As part of the celebrations marking the centenary of the birth of former President Nelson Mandela and Ms Albertina Sisulu, Parliament together with the Nelson Mandela Children’s Fund hosted a Youth Summit that saw more than 300 young people from across the country gather at the Old Assembly Chamber to discuss various topics affecting the youth of South Africa.
The Youth Summit was officially opened by the Deputy Speaker of the National Assembly, Mr Lechesa Tsenoli, who said the dialogue was held in memory of Madiba and Mama Sisulu, “whose love for children and young people was always at the centre of what they did”.
“This summit is to reflect on the heritage and legacy that Mandela and Mama Sisulu left us, it is also a platform to talk about the obstacles, opportunities and risks in place that can derail our developing democracy. We are delighted as Parliament to host this summit, it will ensure that we use this platform for what it is meant for, it is a platform for public debate and public education, following on the footsteps of those who created it,” said the Deputy Speaker.
He said the role of young people was not only in the future, but their contributions and decisions must also impact on the present. “Your contributions and views will form a very important foundation for us as Parliamentarians when we consider issues that affect our society and ensure that government policies are consistent with the Constitution,” he said.
The Speaker of the Youth Summit, Seluleko Ndlovu, presided over the proceedings on the first day of the two-day summit and indicated that they will be guided by the Constitution to ensure “the dignity and equality of everyone”. “We are all equal in dignity and otherwise, and we shall get equal opportunity to speak in this summit,” he said.
The conference scene was set by the Chief Executive Officer of the Nelson Mandela Children’s Fund, Ms Sibongile Mkhabela, who called on young people to “complete what Mandela and Mama Sisulu started”. “This is a moment of the future and the importance of young people in defending the democracy project, our youth have a huge responsibility to complete what was started by Mandela and Sisulu,” she said.
She added that young people have been given all the tools to define the South Africa that they want to live in and ensure that what Mandela said becomes true, when he said “our children are the rock on which our future is built”.
During a discussion on the role of young people in politics, National Assembly Member and Chief Whip of the United Democratic Movement, Mr Nqabayomzi Kwankwa, encouraged the summit delegates to not just depend on the youth leagues of political parties to advocate for change, but be community activists for the change they want to see.
“The past generation (of Mandela and Sisulu) was responsible for the political freedom that we have, we now have to take the country to the next level and grow our economy, and end inequality, unemployment and poverty.

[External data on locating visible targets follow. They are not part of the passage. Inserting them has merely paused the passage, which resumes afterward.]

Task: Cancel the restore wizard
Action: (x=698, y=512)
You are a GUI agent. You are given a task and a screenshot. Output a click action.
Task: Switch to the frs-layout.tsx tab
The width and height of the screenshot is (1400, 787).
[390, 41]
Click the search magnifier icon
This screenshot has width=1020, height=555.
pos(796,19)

The struggle that Mandela and his generation led took us to a particular point, and moving forward is up to us to go to the next level,” Mr Kwankwa said.

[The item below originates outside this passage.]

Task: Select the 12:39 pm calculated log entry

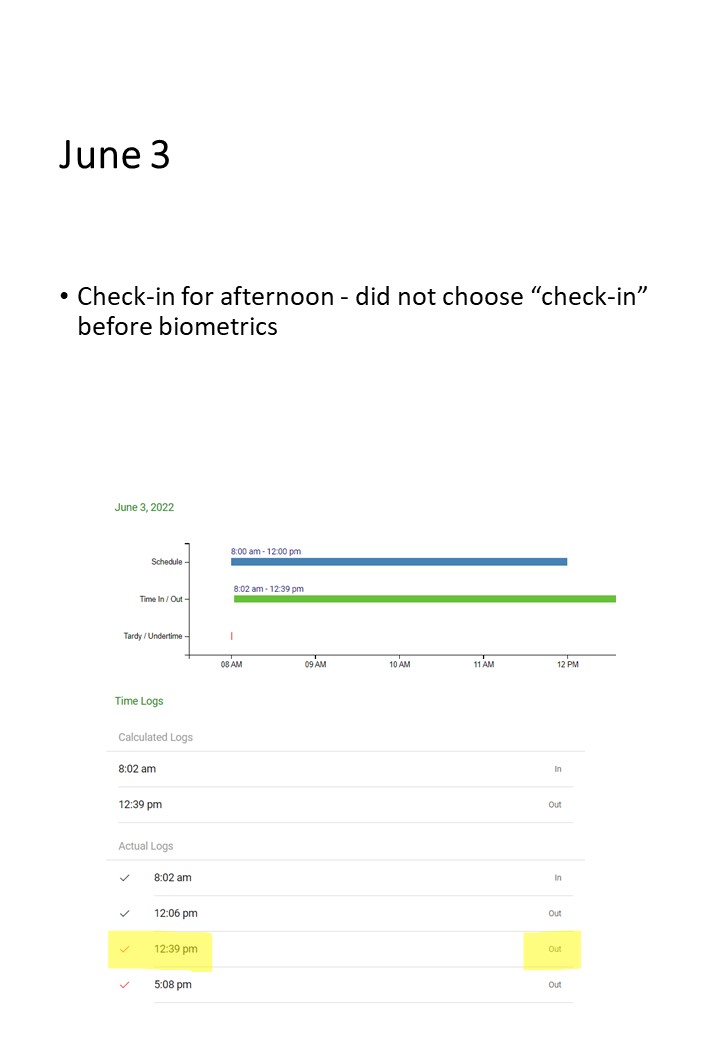Action: click(x=140, y=804)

Ten-year-old Mangaliso Mxenge from Gauteng received a big applause from the delegates when he challenged the voting age and proposed that it be reviewed to allow for younger people who “have voting intelligence” but are below the age of 18, to participate in the voting process. “What if a child has the voting intelligence of an adult but he is denied the right to vote because of age? Why don’t we assess such children and allow them to vote?” said young Mangaliso.
The summit also discussed tax exemption on sanitary towels, a promise which delegates said was made by government under former President Jacob Zuma but it has still not been implemented.

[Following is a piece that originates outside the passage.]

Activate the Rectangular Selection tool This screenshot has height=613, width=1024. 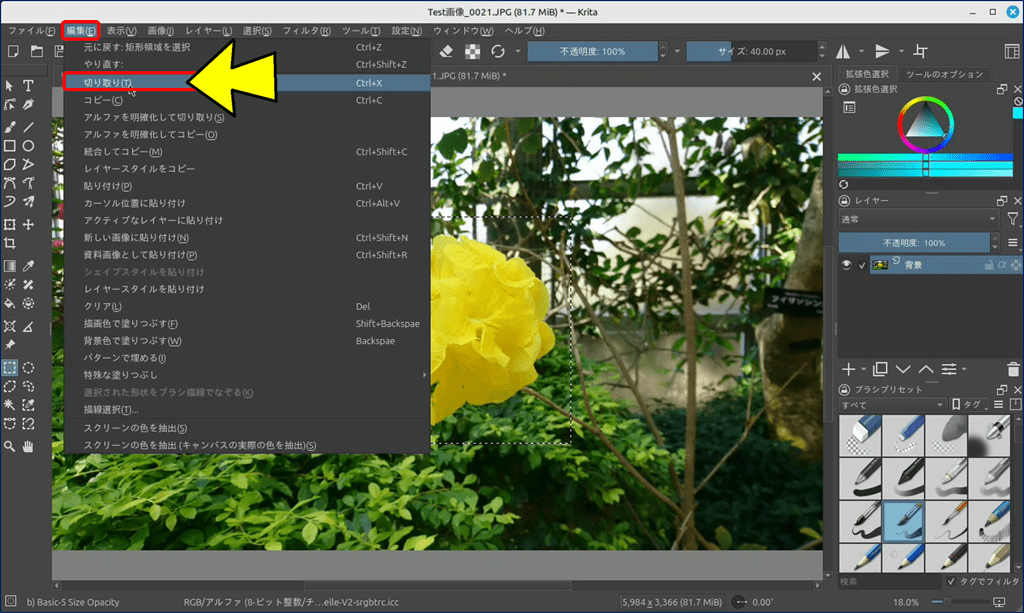(x=10, y=367)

Responding on behalf of the government, Tourism Minister Derek Hanekom said there is a panel that has been appointed to make recommendations on which items should be exempted from VAT (value added tax).
“There is also a strong case of sanitary towels being made free, it’s a human rights issue, it is true that the period of menstruation affects the learning of girls,” said the Minister.
Other topics that the summit deliberated on included the quality of education, health sector and gangsterism.
Lusanda Sothengwa said there were no “youth-friendly clinics” in the public sector, which she said contributed to teenage pregnancy as some clinic staff turned away young people who wanted help on matters of contraception.
“It is up to you to make sure this freedom that Mandela fought for is sustained – freedom from discrimination, stereotyping, hunger and gangsterism. I’ve been inspired by this session. Let us make this an annual event – turn things around – you are the people who can help turn things around,” said Minister Hanekom.